Thanks! I am pretty new to the video stuff. I’ll definitely quit doing that. I’ll have to see if I can change the few I have.


----------



## jcam222 (Oct 31, 2022)

robrpb said:


> Looks good Jeff.
> 
> I have made gluten free peanut butter pies and a couple semi-keto (used Jif creamy peanut butter). I didn't care much for the flavor of the crust. Before Oreo started selling their Oreo pie crusts I would crush the Oreos in a blender for the crust. Thinking about that I thought that if the cookies for the crust were baked it would taste much better. That is what I found lacking in an unbaked crust. I searched and tried several different recipes I found online before coming across one that I liked. Below is the recipe I found and use for anyone that cares to make the cookies for the crust.
> 
> ...


These sound good! I might try using them to make a keto version of Dirt pudding.


----------



## bauchjw (Oct 31, 2022)

Oh man! That is insane! You need your own Keto cook book, I’d crush a whole pan of that and I’m already OD’d on Halloween candy! Awesome post Jeff!


----------



## Dave in AZ (Oct 31, 2022)

bauchjw said:


> Oh man! That is insane! You need your own Keto cook book, I’d crush a whole pan of that and I’m already OD’d on Halloween candy! Awesome post Jeff!

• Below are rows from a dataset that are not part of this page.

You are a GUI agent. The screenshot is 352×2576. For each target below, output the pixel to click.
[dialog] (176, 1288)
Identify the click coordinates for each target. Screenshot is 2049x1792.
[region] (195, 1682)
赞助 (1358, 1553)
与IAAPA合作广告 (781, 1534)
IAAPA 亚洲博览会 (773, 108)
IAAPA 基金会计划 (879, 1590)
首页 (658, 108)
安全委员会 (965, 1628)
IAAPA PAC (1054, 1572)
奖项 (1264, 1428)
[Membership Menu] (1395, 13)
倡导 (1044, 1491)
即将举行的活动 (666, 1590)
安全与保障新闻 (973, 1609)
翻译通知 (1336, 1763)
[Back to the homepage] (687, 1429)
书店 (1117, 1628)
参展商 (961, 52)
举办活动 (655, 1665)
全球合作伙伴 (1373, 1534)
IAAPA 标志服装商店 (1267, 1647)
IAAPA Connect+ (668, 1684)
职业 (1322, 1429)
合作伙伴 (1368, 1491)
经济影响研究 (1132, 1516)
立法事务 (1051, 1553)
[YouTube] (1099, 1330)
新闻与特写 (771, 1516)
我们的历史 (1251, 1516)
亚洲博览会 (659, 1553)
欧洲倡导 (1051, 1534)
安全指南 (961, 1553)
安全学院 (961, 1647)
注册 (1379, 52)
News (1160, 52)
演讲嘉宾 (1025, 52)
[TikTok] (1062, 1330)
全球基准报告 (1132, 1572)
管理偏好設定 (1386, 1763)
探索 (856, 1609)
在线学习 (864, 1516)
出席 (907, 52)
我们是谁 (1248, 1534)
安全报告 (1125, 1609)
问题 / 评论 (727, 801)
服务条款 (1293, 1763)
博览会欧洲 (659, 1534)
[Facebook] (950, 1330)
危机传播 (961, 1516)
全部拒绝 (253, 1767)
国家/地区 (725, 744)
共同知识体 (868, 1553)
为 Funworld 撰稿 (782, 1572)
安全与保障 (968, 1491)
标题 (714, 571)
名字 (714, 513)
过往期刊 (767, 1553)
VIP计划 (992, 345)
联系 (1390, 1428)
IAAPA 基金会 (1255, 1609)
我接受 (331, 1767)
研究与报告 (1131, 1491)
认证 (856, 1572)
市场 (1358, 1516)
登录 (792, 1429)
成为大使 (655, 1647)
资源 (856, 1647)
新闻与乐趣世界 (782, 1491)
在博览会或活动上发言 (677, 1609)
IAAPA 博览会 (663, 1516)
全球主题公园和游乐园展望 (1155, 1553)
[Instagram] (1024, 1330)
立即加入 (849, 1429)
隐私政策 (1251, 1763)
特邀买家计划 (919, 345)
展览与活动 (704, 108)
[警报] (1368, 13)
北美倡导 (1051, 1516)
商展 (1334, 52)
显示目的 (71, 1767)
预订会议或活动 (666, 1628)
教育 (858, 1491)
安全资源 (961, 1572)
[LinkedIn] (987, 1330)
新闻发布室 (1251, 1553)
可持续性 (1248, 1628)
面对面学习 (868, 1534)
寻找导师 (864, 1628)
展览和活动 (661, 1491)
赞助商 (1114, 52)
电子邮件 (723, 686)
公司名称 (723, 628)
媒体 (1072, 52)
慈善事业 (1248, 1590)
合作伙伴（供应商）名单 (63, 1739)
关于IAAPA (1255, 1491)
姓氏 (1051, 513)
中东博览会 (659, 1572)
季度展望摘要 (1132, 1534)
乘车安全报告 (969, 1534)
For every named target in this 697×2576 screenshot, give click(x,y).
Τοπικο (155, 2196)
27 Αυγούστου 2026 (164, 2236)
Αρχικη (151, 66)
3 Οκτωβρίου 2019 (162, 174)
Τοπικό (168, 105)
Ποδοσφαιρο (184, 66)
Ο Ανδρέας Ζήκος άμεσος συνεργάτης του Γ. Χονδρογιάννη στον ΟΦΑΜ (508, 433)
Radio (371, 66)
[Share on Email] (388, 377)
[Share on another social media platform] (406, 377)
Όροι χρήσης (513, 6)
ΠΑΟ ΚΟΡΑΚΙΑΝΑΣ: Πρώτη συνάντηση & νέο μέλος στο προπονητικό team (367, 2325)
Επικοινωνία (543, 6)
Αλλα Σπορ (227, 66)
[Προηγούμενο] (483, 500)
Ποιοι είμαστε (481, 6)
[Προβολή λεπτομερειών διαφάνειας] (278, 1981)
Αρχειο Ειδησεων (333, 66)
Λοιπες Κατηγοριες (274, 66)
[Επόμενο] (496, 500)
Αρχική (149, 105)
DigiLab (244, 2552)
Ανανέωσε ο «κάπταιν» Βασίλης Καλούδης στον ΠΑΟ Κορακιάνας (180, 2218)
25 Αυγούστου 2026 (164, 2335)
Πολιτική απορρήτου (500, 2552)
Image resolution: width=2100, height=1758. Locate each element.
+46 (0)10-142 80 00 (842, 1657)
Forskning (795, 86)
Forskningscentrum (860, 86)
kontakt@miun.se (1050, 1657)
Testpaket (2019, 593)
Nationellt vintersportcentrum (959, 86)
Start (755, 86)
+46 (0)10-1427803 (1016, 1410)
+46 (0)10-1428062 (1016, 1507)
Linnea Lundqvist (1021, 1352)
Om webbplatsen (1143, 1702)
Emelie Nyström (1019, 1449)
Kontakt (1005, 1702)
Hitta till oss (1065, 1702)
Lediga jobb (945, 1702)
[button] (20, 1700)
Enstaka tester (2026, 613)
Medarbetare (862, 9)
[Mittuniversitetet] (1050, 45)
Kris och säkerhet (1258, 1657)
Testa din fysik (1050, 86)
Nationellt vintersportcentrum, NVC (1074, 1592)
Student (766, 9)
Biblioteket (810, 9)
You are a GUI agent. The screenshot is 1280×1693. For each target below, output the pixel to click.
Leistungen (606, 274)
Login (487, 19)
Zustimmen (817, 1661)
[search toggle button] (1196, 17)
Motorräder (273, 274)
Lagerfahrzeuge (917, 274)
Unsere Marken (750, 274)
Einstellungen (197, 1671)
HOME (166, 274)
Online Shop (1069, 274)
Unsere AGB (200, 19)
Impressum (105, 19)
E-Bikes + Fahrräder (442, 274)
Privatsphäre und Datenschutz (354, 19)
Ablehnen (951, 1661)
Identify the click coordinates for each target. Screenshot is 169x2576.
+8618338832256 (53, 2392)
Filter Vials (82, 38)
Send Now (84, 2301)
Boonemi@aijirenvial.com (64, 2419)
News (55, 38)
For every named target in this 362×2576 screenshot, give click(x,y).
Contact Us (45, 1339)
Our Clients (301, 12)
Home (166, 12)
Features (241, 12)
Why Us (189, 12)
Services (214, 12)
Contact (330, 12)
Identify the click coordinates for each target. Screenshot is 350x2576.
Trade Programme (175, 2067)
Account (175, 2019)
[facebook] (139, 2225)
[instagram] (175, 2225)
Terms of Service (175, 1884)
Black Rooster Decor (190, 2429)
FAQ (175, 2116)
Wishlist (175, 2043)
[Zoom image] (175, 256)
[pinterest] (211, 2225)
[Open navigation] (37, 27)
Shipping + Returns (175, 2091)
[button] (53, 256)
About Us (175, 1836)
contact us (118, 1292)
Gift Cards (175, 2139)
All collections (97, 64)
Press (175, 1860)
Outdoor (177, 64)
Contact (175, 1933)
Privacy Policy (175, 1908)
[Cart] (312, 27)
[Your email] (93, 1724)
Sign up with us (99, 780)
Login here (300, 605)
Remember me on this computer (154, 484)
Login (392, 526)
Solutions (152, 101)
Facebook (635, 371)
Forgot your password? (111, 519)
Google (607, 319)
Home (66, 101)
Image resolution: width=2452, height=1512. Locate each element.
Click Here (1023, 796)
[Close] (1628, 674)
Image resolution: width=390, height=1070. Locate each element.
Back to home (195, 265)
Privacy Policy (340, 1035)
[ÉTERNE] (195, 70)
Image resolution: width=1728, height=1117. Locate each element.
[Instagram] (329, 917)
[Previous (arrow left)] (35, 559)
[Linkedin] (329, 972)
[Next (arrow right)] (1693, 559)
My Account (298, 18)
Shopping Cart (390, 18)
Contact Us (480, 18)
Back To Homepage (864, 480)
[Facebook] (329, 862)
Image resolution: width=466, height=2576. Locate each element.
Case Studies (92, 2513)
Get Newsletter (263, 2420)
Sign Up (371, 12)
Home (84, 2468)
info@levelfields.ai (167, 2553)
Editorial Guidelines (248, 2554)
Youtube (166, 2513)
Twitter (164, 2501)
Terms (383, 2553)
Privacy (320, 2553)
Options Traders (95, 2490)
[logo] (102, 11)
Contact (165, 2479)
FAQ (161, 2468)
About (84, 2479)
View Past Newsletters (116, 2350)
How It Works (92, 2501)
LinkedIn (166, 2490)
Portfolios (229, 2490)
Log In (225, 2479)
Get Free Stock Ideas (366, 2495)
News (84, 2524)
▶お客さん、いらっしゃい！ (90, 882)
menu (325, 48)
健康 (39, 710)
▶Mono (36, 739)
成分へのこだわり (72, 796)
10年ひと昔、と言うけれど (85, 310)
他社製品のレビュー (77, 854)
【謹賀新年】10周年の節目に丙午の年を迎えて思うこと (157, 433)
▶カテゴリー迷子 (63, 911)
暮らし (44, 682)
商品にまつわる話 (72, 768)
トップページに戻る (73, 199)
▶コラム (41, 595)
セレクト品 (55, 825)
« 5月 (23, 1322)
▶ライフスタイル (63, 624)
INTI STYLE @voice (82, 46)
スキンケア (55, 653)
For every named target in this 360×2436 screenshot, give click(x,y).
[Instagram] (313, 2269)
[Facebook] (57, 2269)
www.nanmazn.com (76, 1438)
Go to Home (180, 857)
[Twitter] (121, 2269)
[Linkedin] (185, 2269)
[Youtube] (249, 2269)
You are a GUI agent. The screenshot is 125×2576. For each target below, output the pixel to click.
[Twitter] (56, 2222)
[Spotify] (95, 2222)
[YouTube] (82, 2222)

Totally!  Now I'm messing around teying to figure out how to follow Jeff so I see all his posts!  This might be the key to fitting back into my whole old wardrobe! ;)


----------



## robrpb (Nov 1, 2022)

jcam222 said:


> These sound good! I might try using them to make a keto version of Dirt pudding.



Let me know how you like them in your Dirt pudding.

Rob


----------